O Congresso era o maior legislador do Brasil no período democrático de 1946 até o golpe de 1964. O presidente, constitucionalmente fraco em ambiente multipartidário, não conseguia ser atraente o suficiente para montar e gerir maiorias legislativas. Crises de governabilidade e paralisia decisória geravam instabilidades e tensões quase que permanentes à democracia.
A partir da ditadura militar, o Executivo, como era de se esperar em regimes autoritários, se fortaleceu com uma série de dispositivos unilaterais de governo, passando assim a ser o maior legislador, com um número muito mais alto de iniciativas legislativas que se transformavam em leis.
A despeito da volta da democracia em 1985, o padrão caracterizado pela preponderância do Legislativo do período democrático anterior não retornou. Na realidade, o Executivo não apenas continuou a ser o principal legislador, mas também o protagonista no jogo com o Congresso, que passou a ter um papel eminentemente reativo à dominância do presidente.
Por escolha dos próprios legisladores, presidentes se tornaram constitucionalmente poderosos e, assim, capazes de montar coalizões majoritárias, mesmo em ambiente partidário hiper fragmentado. Quando as coalizões eram bem geridas, presidentes conseguiam ser bem sucedidos no Legislativo a um custo de governabilidade relativamente baixo.
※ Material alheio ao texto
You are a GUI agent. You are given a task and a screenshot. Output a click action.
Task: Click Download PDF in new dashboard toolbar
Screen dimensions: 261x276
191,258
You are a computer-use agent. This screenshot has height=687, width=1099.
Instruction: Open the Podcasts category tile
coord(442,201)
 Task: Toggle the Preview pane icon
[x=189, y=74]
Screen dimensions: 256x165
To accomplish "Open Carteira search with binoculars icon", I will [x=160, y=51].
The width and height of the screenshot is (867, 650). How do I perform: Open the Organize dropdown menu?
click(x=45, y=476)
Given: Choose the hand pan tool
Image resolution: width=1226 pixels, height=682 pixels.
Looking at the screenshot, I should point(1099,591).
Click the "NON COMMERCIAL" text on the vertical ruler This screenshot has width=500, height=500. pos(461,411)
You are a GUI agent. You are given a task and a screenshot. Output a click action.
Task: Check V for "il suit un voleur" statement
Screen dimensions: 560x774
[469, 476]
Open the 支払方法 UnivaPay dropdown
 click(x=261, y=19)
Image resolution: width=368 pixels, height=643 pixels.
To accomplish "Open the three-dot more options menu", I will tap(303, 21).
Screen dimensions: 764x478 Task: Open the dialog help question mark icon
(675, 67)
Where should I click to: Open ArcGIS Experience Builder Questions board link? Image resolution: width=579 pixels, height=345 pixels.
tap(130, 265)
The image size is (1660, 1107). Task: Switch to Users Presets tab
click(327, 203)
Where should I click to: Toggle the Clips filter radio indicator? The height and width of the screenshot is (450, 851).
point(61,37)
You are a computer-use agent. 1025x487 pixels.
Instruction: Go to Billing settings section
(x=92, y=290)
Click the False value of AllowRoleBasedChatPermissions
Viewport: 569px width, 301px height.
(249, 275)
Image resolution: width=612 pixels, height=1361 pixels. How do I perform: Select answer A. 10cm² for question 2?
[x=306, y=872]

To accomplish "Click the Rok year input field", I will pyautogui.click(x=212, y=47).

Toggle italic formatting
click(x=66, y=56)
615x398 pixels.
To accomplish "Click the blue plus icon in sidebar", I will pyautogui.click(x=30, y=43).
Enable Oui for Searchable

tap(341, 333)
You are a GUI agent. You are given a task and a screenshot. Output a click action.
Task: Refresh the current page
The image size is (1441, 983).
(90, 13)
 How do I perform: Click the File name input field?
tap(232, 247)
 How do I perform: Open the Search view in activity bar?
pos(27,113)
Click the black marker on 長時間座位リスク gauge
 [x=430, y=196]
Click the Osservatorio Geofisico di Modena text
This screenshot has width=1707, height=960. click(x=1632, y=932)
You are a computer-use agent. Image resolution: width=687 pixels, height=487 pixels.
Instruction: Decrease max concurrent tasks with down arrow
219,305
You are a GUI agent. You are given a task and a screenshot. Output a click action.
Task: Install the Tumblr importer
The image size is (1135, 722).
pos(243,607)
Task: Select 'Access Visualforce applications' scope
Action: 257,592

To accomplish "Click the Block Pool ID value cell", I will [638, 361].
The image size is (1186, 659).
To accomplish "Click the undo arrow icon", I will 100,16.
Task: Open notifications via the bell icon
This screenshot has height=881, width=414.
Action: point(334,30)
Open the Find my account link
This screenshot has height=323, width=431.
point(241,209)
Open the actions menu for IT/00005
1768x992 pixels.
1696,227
No entanto, como pode ser visto na tabela abaixo, a partir de 2018, o Legislativo (soma de Câmara e Senado) ultrapassou o Executivo no número de iniciativas legislativas que se transformaram em leis. A única exceção foi 2020, primeiro ano da pandemia, quando 64% das 151 leis promulgadas tiveram o Executivo como autor, e o Legislativo iniciou apenas 36% (Câmara 25% e Senado 15%).
O mais surpreendente no período foi o primeiro ano do terceiro mandato do presidente Lula, quando o Executivo só conseguiu ser o autor de 24% (64 iniciativas) de todas as 263 leis que foram promulgadas. Esse é o percentual mais baixo da série histórica. Por outro lado, o Legislativo iniciou 70% (183 iniciativas: Câmara 53% [139] e Senado 17% [44]) de todas as leis o que foram promulgadas.
Vários elementos institucionais e políticos contribuíram para esta mudança drástica. A impositividade das emendas individuais e coletivas certamente teve um peso importante, pois o Executivo perdeu duas moedas-de-troca ágeis e de grande liquidez, que permitiam ajustes finos das relações entre o presidente e seus parceiros de coalizão.
Mas o Executivo possui várias outras moedas-de-troca extremamente valiosas, como ministérios, cargos na burocracia das estatais, concessões nas políticas públicas e outras modalidades de emendas dos parlamentares ao orçamento sob sua discricionariedade, como, por exemplo, as de Comissão (apenas para este ano de 2024, estão orçadas nesta rubrica quase R$ 17 bilhões).
Ainda é muito cedo para saber se esse será o novo padrão das relações entre o Executivo e o Legislativo. O importante é indagar se uma preponderância do Legislativo no processo decisório interessaria ou não ao governo e se isso acarretaria potenciais problemas de governabilidade.
Presidencialismo multipartidário com Legislativo preponderante sempre foi pensado como sinônimo de crises e instabilidades governativas e democráticas. Mas, apesar da clara preponderância do Legislativo, o governo Lula não tem se mostrado, até o momento, vulnerável, a despeito do alto custo de governabilidade de sua super coalizão de 16 partidos heterogêneos e do baixo sucesso de suas iniciativas legislativas.
Se o Legislativo está atuando em conformidade com os interesses do Executivo e não como adversário do presidente, o protagonismo dos legisladores não necessariamente vai gerar graves entraves para o funcionamento do presidencialismo multipartidário e para a democracia. Na realidade, a sua principal consequência é obrigar o presidente a antecipar e a mirar a preferência agregada do Legislativo em busca de soluções negociadas com o Congresso, como aconteceu, por exemplo, com a reforma tributária.